Disagreeing well is an important skills in today’s working environments, where roles are moving from task-based to capability focused; team members are asked for their subject matter expertise and often required to mentor others, and top-down, ‘leader knows best’ structures are giving way to manaakitanga, agile practices, and shared knowledge and expertise.
Disagreement is valuable because it raises issues that might otherwise have been overlooked. It is also an essential ingredient for innovation, as well as team members’ willingness to take accountability for results.

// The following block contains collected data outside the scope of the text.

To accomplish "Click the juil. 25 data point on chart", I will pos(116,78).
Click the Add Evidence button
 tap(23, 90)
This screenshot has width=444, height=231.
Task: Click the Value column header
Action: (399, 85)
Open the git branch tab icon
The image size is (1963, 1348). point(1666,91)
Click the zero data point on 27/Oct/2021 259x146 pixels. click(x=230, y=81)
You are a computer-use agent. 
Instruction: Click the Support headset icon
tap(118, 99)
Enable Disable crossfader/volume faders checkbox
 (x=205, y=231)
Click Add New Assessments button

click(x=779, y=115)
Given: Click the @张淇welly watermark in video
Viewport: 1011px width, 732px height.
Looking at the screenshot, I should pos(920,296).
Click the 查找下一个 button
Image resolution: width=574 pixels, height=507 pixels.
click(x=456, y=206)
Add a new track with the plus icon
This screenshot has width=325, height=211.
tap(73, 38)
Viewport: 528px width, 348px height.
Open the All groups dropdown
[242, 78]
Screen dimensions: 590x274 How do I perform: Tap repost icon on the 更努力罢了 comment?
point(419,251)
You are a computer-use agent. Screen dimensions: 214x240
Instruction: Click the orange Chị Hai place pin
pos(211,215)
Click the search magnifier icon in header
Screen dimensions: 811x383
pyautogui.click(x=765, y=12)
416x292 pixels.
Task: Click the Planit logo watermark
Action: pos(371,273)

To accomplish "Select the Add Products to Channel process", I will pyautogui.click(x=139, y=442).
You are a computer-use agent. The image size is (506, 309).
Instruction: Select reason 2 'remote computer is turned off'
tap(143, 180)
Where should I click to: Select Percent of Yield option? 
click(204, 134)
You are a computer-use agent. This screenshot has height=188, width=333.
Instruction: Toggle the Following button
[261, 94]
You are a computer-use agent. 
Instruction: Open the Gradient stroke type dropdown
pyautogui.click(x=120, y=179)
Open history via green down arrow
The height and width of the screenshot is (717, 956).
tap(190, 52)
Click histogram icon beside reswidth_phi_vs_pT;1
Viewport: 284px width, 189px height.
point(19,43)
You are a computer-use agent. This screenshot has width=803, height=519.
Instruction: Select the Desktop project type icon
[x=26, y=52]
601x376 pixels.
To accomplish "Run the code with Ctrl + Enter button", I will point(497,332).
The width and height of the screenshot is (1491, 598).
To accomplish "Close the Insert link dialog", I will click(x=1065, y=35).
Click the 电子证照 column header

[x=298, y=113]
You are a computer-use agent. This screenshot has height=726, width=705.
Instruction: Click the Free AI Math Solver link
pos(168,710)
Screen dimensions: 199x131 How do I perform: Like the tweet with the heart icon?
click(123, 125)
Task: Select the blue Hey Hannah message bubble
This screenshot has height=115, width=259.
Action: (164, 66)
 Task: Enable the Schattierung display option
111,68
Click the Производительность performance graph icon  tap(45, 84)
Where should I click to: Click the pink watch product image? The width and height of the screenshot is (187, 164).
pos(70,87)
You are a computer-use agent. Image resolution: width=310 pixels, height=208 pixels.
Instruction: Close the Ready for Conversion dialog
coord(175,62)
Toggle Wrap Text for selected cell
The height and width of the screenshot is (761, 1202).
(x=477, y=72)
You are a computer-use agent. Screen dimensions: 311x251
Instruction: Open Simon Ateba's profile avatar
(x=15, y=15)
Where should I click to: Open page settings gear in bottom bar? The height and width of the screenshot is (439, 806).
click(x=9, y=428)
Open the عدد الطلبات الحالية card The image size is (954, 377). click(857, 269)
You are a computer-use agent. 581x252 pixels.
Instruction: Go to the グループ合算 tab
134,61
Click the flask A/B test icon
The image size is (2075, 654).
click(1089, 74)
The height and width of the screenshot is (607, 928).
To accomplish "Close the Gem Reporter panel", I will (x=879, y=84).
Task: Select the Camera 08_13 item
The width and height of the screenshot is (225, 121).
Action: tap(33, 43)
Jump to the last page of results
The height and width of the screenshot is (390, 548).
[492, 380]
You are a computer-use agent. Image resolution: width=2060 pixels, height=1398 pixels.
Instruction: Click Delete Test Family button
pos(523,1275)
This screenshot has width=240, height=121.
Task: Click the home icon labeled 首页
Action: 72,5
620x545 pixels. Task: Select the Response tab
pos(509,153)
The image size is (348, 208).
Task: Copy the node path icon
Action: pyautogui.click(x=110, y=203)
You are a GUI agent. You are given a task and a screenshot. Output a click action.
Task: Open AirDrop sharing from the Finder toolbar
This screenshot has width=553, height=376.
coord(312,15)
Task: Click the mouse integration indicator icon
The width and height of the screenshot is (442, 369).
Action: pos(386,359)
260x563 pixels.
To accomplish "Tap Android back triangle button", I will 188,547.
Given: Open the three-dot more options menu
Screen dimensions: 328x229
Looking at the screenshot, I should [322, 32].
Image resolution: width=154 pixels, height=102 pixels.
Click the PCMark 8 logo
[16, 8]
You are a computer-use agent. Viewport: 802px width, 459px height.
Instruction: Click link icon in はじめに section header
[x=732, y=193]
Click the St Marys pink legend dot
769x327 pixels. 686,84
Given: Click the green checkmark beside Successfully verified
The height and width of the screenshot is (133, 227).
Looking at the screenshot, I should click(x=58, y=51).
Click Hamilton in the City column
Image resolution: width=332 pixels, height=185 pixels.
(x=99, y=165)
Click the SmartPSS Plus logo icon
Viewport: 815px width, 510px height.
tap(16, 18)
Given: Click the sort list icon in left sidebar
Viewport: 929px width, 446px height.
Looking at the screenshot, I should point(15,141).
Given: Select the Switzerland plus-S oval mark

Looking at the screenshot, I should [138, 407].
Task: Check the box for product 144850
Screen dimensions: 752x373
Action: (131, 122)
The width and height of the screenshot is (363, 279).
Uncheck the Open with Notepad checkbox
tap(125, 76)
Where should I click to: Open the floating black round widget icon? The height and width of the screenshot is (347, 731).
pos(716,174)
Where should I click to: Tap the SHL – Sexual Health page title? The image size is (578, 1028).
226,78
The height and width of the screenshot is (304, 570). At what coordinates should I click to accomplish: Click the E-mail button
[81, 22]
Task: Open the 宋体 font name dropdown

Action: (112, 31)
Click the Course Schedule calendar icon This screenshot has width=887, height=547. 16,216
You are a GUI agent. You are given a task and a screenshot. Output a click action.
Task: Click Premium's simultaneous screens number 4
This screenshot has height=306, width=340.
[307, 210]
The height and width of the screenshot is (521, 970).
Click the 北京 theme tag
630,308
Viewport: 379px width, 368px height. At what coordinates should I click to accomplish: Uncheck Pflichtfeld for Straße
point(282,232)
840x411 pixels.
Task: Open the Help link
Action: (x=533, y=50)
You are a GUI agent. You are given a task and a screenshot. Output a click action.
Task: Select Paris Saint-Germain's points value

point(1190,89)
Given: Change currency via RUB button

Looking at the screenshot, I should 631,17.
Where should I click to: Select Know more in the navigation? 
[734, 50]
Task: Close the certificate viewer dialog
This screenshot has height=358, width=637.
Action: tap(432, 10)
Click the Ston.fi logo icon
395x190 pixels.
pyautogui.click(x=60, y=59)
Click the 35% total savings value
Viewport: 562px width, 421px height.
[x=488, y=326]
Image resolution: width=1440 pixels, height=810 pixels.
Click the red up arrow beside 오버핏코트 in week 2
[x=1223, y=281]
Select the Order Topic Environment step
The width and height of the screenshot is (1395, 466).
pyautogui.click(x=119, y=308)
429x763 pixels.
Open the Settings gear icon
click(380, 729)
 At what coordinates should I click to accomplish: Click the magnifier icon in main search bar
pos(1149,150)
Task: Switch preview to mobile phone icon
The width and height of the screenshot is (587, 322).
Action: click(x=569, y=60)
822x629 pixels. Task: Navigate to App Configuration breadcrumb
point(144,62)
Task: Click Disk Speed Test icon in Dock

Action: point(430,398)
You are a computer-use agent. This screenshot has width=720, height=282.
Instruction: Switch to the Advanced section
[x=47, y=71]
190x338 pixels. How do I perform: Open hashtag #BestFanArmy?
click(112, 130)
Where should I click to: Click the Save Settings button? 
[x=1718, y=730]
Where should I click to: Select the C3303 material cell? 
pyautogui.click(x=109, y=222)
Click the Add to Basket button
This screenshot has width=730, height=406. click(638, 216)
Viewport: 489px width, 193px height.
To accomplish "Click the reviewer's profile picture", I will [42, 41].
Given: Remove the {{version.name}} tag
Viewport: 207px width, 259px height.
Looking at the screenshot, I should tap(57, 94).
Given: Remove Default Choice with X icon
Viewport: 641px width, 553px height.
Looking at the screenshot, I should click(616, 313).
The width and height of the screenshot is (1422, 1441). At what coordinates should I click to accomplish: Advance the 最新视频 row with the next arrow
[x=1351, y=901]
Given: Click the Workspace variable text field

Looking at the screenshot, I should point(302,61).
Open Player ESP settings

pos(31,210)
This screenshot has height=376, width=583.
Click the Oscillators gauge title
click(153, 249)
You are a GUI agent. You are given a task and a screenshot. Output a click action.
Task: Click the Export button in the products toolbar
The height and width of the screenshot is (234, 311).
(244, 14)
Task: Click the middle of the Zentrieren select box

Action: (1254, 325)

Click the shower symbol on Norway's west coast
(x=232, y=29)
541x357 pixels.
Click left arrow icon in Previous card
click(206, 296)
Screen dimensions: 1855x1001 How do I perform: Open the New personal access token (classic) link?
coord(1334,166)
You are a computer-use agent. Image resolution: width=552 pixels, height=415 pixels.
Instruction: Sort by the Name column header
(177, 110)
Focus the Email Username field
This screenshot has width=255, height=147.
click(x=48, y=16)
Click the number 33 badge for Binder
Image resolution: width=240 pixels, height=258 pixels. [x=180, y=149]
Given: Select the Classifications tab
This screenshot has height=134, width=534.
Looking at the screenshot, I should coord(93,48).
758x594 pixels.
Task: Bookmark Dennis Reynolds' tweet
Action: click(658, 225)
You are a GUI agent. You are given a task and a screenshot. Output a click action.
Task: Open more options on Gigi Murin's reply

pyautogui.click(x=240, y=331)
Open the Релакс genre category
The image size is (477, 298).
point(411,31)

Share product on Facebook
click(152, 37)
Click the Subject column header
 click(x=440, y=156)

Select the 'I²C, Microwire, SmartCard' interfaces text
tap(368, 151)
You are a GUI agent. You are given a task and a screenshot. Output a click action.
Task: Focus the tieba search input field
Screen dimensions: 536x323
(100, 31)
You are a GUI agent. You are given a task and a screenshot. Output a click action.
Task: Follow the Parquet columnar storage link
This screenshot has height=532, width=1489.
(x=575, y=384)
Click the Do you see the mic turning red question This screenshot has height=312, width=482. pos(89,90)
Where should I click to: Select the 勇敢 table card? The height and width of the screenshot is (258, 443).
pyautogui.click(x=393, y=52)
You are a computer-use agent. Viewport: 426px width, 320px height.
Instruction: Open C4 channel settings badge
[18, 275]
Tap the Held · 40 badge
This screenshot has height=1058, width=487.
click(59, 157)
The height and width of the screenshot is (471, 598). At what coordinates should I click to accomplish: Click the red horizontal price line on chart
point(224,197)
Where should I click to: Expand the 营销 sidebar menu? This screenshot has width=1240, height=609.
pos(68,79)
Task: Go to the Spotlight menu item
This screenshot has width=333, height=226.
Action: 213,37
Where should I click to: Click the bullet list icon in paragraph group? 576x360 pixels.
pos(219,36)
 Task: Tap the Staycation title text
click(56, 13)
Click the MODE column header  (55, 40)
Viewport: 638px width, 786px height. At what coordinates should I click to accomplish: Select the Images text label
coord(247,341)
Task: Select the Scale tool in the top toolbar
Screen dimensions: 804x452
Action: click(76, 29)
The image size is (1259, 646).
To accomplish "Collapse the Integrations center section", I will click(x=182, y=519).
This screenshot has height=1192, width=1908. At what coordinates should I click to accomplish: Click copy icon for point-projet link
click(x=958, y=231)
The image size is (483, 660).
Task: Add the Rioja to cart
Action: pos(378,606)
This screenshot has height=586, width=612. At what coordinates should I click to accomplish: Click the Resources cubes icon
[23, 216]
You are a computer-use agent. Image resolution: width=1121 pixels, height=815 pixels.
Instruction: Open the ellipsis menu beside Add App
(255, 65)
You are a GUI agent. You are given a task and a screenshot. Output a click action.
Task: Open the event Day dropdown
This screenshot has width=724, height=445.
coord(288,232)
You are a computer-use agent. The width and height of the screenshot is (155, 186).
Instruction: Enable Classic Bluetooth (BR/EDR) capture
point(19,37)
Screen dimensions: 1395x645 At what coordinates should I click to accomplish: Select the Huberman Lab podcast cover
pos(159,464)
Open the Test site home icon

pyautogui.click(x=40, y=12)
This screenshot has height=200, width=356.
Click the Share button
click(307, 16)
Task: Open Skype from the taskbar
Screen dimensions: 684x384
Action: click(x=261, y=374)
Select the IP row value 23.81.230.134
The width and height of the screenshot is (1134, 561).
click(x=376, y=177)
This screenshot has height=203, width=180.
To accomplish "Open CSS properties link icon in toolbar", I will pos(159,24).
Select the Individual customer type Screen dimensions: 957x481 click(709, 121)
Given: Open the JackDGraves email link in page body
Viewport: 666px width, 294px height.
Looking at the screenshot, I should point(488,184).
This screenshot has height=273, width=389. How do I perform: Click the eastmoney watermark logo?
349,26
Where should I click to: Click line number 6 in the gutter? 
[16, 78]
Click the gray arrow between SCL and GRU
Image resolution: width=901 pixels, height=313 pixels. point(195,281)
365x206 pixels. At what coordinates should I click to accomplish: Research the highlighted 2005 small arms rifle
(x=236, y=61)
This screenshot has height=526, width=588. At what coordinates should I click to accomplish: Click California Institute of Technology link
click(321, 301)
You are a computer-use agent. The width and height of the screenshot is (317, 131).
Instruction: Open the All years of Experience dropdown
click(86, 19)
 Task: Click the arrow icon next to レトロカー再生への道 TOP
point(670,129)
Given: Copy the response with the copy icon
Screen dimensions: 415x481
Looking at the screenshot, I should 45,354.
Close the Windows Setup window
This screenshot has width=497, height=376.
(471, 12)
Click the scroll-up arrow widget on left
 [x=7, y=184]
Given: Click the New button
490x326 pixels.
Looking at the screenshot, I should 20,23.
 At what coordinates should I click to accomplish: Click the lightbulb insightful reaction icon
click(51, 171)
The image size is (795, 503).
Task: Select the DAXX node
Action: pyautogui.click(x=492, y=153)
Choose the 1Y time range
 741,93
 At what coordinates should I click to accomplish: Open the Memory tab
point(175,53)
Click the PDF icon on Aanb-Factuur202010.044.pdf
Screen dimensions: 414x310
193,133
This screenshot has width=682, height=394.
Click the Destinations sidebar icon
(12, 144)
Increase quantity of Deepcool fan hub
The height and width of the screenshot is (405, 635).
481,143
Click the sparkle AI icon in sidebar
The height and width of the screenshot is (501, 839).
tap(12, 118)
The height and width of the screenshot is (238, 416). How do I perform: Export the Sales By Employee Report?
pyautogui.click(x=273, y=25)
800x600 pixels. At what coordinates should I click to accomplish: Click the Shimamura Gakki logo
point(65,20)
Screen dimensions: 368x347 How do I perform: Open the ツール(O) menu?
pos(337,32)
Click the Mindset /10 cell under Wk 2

Disagreeing well happens when both parties recognise that the other person has a personal context and view that is valid for them. The term ‘valid’ does not mean ‘correct’ or ‘better’. It simply means acknowledging that there is nuance at play. This acknowledgement encourages exploring both contexts to determine what has merit and what does not. When both parties are willing to examine the context, the conversation can shift to shared outcomes, forward momentum, problem solving, negotiation, and managing emotions. If nuance and context is not recognised, there is a risk that the conversation becomes a win-lose discussion, where the goal is to be ‘right’.
Disagreeing well also acknowledges that there is a possibility that one or both parties might not walk away from the conversation with the outcomes they wanted. But they both feel heard and respected, and both parties have a way forward that makes sense to them.
A challenge for individuals who would like to do this better can be that, because they are leading the conversation, they are also the one making concessions and exercising empathy and thoughtfulness. So this webinar and accompanying document provides a basic framework for disagreeing well, and focuses on how an individual can ensure their own concerns are heard and responded to, as well as that of the other party.
The skill is to state your concern, and then invite immediate response. It’s a simple principle, but harder in practice. The webinar and accompanying document explore the language that is required to do this well.